*TASK PROMPT*
Search term "computer": please copy every line of the records below that contains it.

*RECORDS FOR THIS TASK*
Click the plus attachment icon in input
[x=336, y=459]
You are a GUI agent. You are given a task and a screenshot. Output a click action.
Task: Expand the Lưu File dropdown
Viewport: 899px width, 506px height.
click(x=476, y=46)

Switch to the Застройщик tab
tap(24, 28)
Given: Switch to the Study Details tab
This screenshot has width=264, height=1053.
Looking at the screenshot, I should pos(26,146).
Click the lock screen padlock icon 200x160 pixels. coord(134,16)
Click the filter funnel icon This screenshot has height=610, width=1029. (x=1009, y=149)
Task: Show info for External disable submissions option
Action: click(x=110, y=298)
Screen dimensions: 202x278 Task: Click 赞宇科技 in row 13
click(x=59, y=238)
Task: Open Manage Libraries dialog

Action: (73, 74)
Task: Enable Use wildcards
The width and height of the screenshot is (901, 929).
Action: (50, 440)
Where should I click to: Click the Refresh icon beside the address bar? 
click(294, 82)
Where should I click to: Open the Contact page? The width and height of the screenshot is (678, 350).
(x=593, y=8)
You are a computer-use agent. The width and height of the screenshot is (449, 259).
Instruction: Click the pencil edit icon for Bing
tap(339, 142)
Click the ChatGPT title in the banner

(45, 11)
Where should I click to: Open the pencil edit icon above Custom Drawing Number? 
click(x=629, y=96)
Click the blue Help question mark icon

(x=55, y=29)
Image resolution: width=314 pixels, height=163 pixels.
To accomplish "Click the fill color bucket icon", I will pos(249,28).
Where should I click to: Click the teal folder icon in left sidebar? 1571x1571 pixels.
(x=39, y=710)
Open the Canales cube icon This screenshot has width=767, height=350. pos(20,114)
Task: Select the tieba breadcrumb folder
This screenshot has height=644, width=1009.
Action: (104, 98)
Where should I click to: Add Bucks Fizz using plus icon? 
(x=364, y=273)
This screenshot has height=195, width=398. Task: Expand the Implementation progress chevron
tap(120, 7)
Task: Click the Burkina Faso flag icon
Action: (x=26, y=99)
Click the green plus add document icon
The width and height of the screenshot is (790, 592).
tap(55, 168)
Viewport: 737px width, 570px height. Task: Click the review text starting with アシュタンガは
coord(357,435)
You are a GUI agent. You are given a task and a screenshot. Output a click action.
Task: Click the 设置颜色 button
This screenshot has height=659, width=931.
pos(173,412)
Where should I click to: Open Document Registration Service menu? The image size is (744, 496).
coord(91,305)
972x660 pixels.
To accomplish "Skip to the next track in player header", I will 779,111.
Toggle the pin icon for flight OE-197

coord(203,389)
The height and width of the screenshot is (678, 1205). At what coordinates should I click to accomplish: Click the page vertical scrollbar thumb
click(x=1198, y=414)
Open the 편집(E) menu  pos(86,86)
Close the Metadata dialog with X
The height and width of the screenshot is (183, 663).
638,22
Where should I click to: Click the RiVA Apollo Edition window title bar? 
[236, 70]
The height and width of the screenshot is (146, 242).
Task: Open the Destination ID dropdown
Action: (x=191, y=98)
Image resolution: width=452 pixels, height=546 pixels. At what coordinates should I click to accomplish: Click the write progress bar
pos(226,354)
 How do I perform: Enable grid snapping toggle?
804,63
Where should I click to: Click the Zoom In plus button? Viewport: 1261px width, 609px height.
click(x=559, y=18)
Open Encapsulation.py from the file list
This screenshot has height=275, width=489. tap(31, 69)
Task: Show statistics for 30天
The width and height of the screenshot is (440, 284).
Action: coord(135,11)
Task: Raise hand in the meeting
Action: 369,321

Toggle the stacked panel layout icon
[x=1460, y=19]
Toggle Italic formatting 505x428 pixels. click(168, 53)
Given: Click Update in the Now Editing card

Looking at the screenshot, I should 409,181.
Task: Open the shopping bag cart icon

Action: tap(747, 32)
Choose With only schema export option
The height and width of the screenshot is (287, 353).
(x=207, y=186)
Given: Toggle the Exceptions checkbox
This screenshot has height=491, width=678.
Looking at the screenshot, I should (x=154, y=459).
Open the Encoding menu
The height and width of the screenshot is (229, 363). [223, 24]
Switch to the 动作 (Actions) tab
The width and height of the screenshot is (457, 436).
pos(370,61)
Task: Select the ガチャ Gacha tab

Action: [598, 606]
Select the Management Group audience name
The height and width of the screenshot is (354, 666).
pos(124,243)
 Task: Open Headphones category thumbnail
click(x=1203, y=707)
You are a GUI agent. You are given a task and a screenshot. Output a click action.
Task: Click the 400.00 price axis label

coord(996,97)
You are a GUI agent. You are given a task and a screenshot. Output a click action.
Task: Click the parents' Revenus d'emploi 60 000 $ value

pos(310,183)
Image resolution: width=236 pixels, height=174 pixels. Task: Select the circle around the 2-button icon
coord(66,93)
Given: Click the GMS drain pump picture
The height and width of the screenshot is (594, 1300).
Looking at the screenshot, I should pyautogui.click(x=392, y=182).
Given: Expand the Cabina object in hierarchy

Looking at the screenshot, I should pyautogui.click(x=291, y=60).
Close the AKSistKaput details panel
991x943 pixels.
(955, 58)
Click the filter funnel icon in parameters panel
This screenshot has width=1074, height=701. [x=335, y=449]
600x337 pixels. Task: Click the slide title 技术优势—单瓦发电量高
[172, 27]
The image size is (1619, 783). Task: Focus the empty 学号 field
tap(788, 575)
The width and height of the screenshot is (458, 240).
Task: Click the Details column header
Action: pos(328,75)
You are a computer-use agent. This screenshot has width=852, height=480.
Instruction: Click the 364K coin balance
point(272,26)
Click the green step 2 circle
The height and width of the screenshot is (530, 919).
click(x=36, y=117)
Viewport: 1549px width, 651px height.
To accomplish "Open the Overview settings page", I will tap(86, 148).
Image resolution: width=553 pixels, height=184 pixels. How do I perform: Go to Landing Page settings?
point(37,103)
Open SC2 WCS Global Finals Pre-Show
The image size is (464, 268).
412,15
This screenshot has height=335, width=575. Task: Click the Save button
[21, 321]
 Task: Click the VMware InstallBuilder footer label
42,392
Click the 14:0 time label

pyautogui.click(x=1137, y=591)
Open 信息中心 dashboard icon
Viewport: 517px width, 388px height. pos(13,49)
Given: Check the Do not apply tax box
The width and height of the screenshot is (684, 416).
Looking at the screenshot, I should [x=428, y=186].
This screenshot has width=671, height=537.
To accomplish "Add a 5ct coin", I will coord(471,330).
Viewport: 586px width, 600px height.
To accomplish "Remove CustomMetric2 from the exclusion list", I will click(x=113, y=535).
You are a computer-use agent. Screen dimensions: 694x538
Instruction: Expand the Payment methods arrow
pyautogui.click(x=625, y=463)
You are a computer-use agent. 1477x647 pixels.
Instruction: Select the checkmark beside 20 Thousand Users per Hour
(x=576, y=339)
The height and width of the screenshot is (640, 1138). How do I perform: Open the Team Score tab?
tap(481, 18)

*PROBLEM SOLUTION*
You are a computer-use agent. The width and height of the screenshot is (449, 259).
You are a computer-use agent. This screenshot has width=852, height=480.
You are a computer-use agent. Screen dimensions: 694x538
You are a computer-use agent. 1477x647 pixels.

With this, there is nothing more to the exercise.